Tuesday, August 24, 2010

At the Heart of Ground Zero


20 AUG 2010 19:1426 Comments

[ comment ] America is currently embroiled in an intense debate over the building of an Islamic cultural center, including a mosque, close to Manhattan's Ground Zero, where 2,752 people were murdered in the destruction of the World Trade Center on September 11, 2001. As an Iranian American of Muslim faith, I cannot help but be concerned about the nature of some of the arguments that confuse and conflate me and everyone else who professes my faith with Islamist fundamentalists and terrorists.
Many criticize President Barack Obama and his affirmation of the constitutional rights of those who plan to build the center. He has been called an "Islamic ballerina" and accused of aiding and abetting the spread of Islamic fundamentalist ideology. Some argue that so long as certain Muslim countries do not allow non-Muslims to practice their religions freely or, in the case of Saudi Arabia, even enter the holy city of Mecca, the United States should do nothing to accommodate Muslims. Others argue that the building of an Islamic center close to Ground Zero is inherently disrespectful to the innocent victims of 9/11 and their families.

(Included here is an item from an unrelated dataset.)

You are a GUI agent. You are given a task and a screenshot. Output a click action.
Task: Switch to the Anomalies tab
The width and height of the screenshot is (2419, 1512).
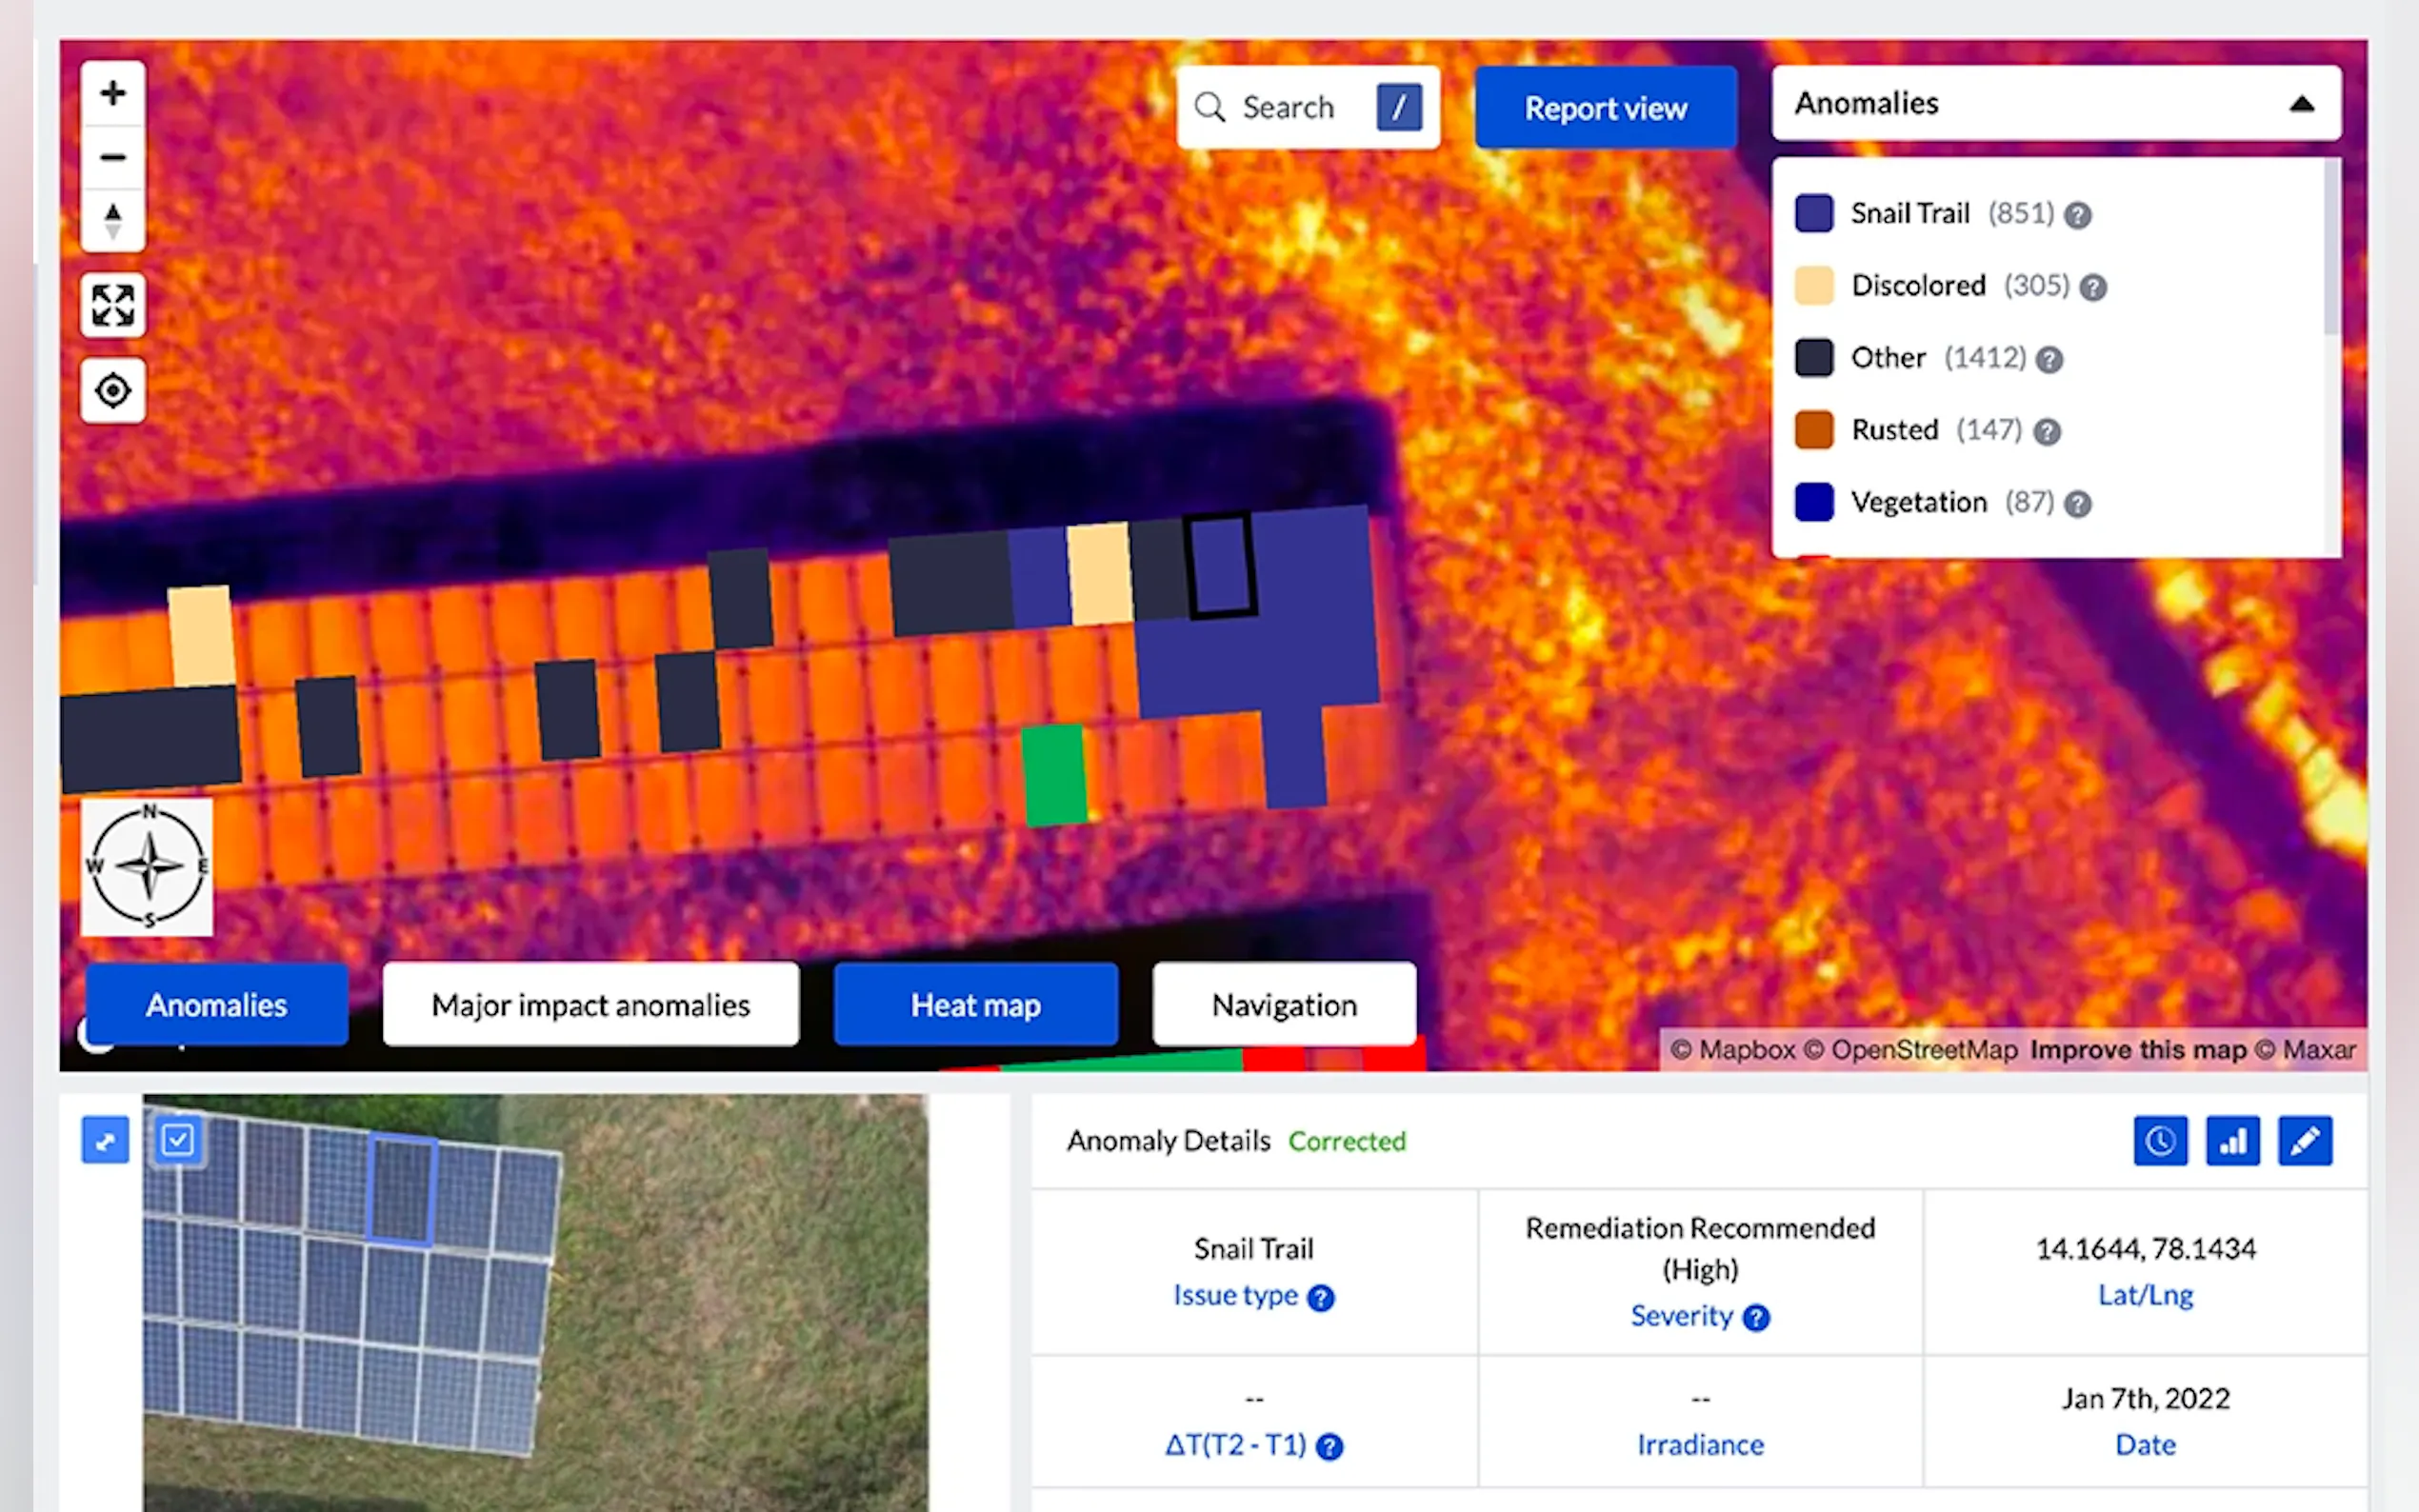(x=216, y=1005)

There is no question that what happened in September 2001 epitomizes the brutality of those Islamist fundamentalists who have the simple mission of murdering those who oppose them, a mission they pursue -- so they claim -- in the name of Allah. But what many seem to forget is that the innocent people they butchered and the grand towers they destroyed were not their primary targets.

The central objective of their campaign is the devastation of fundamental American principles, such as freedom of expression -- in particular, the right to freely practice one's religious faith according to the dictates of individual conscience. In our fight against Islamist fundamentalism, we ought to hold on to these core American values more passionately than ever. A cultural center that would educate Muslims and others about the moderate and deeply tolerant history of true Islamic principles could serve as a powerful symbol of America's historic and essential commitment to religious freedom.

As the daughter of two human rights advocates who have both paid a high price for their activism on behalf of freedom of expression in Iran, I know well how it is to watch your loved ones imprisoned, tortured, and humiliated in the name of some supposedly superior political ideology or religion. I recall vividly how much I wanted to disassociate myself from anything Islamic when I first arrived in the United States as a teenager. It was the uniquely American devotion to freedom that I gradually came to understand which allowed me, once again, to embrace the peaceful, beautiful aspects of my faith.

I will never forget the day that I landed at John F. Kennedy International Airport on September 28, 2001, and became a resident -- now a citizen -- of the United States. That day I was reborn in a land where I felt free and liberated. I remember the smile on my face when, at my new high school, I was posed a certain question for the first time: "Do you abide by any religion or faith?" I will never forget the glorious realization that struck me: I was free to choose my own answer. I was not forced to say that I was a true believer in some strict, harsh interpretation of Islam. Muslim or non-Muslim, I was going to be respected.

Sometimes I think back to my life in the Islamic Republic of Iran. I remember having to run away from the morality police in Tehran because my friends and I were wearing tight garments, loose scarves, or makeup. I remember a female officer of the morality police once telling me my "non-Islamic" appearance made me a source of shame not only for my family but for the entire Muslim nation of Iran. I recall giggling in the prayer room as our middle school principal supervised our prayer hours. I recall humming Backstreet Boys songs instead of uttering those mandatory prayers.

These experiences, and many others like them, are the foundation of why I believe the forceful deprivation or imposition of any religious practice only invites more extremism and ignorance into a society. Instead of waiting for autocratic Islamic governments such as those of Saudi Arabia and Iran to ease their discriminatory religious laws, the United States should continue to stand strong and stand out for its uncompromising commitment to religious freedom.

Let us not respond to Islamist fundamentalism with paranoia and a mirrored fundamentalist attitude. Never forgetting who we are at our best, let us set a model for the rest of the world. Let us remind ourselves and the world of our commitment to tolerance and the right to religious freedom for all those who seek to practice their faith without harming others. Let us believe that at the heart of Ground Zero there abides the true American spirit, founded on the inspiring ideals of a land in which freedom of expression is never to be compromised or undermined.

Azadeh Pourzand is a recent graduate of Harvard's Kennedy School of Government, where she was the Editor in Chief of the Women's Policy Journal.